Gilmar Mendes pede que PGR investigue relator da CPI por possível abuso de autoridade

A tensão entre os poderes voltou ao centro do debate político em Brasília nesta semana, após um novo capítulo envolvendo a Comissão Parlamentar de Inquérito (CPI) do Crime Organizado. O episódio ganhou destaque depois que o ministro do Supremo Tribunal Federal, Gilmar Mendes, encaminhou um ofício ao procurador-geral da República, Paulo Gonet, questionando a atuação do senador Alessandro Vieira na elaboração do relatório final da comissão.
No documento, Mendes sustenta que o parlamentar pode ter ultrapassado os limites de sua função ao sugerir o indiciamento de ministros da própria Corte, entre eles Dias Toffoli, Alexandre de Moraes e o próprio Gilmar. A proposta, no entanto, não prosperou dentro da CPI: foi rejeitada por seis votos a quatro, evidenciando que nem mesmo entre os integrantes da comissão houve consenso sobre o conteúdo apresentado.
A rejeição do relatório foi um dos pontos centrais destacados pelo ministro. Ele também mencionou a manifestação institucional do presidente do Supremo, Luiz Edson Fachin, que divulgou nota pública em defesa dos colegas e em crítica direta ao texto elaborado por Vieira. Para Mendes, o episódio demonstra um “desvio de finalidade” na condução dos trabalhos da CPI, que originalmente tinha outro foco.
Criada em novembro de 2025, a comissão tinha como objetivo investigar e propor medidas de enfrentamento ao crime organizado, incluindo temas como milícias, lavagem de dinheiro com uso de novas tecnologias e tráfico de entorpecentes. Segundo o ministro, ao tentar incluir acusações contra membros do Judiciário, o relatório se afastou dessa missão inicial.
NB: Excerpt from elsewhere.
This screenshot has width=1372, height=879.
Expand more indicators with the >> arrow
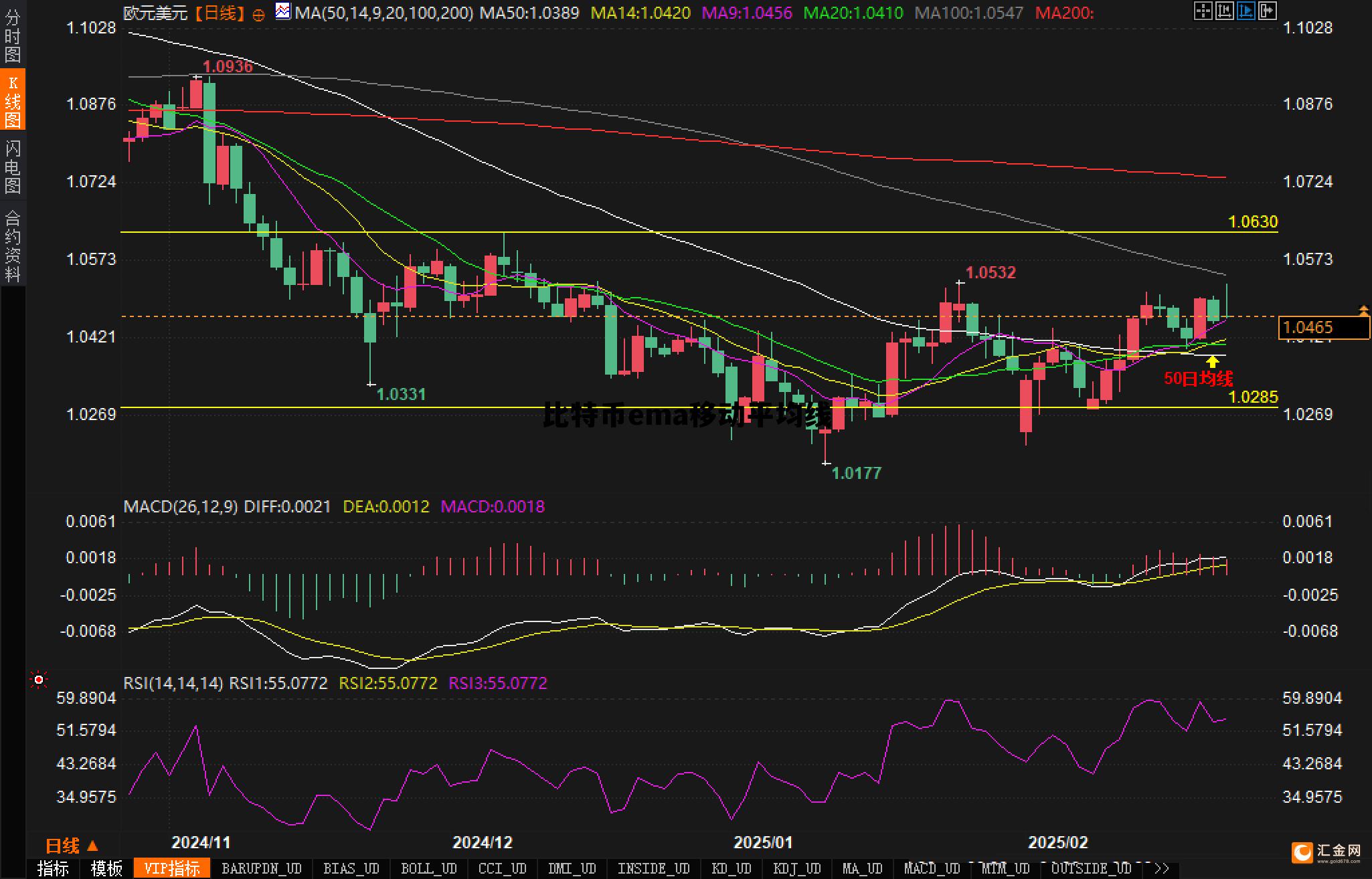[x=1162, y=868]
No ofício enviado à Procuradoria-Geral da República, Gilmar Mendes argumenta que o documento apresentado pelo relator se apoia em um “jogo de palavras” para justificar um tipo de responsabilização que não caberia à CPI. Ele aponta três problemas principais: ausência de base concreta, falta de conexão com o escopo da investigação e utilização de argumentos que pertencem mais ao campo administrativo do que ao penal.
Enquanto isso, no Senado, o clima também esquentou. Durante sessão plenária, Alessandro Vieira reafirmou suas críticas aos ministros do Supremo, mencionando situações que, segundo ele, mereceriam esclarecimento público.
O discurso foi direto e provocou reações imediatas, ampliando a repercussão do caso.
O presidente da Casa, Davi Alcolumbre, manifestou apoio ao colega, colocando a estrutura jurídica do Senado à disposição para eventuais desdobramentos. Em sua fala, destacou a importância de preservar as prerrogativas parlamentares e o exercício do mandato.
Na mesma linha, o líder do governo no Congresso, Randolfe Rodrigues, também saiu em defesa de Vieira. Para ele, o direito à livre manifestação dentro das atribuições parlamentares deve ser respeitado, ainda que haja discordância sobre o conteúdo das declarações.
O episódio expõe, mais uma vez, a delicada relação entre os poderes da República. De um lado, ministros do Judiciário apontam possíveis excessos; de outro, parlamentares defendem sua autonomia e liberdade de atuação. No meio desse cenário, a análise agora recai sobre a Procuradoria-Geral da República, que deverá avaliar os elementos apresentados e decidir os próximos passos.
Enquanto isso, o caso segue alimentando discussões nos bastidores e nos espaços públicos, refletindo um momento em que política e instituições caminham sob constante escrutínio — e onde cada movimento ganha peso além das paredes de Brasília.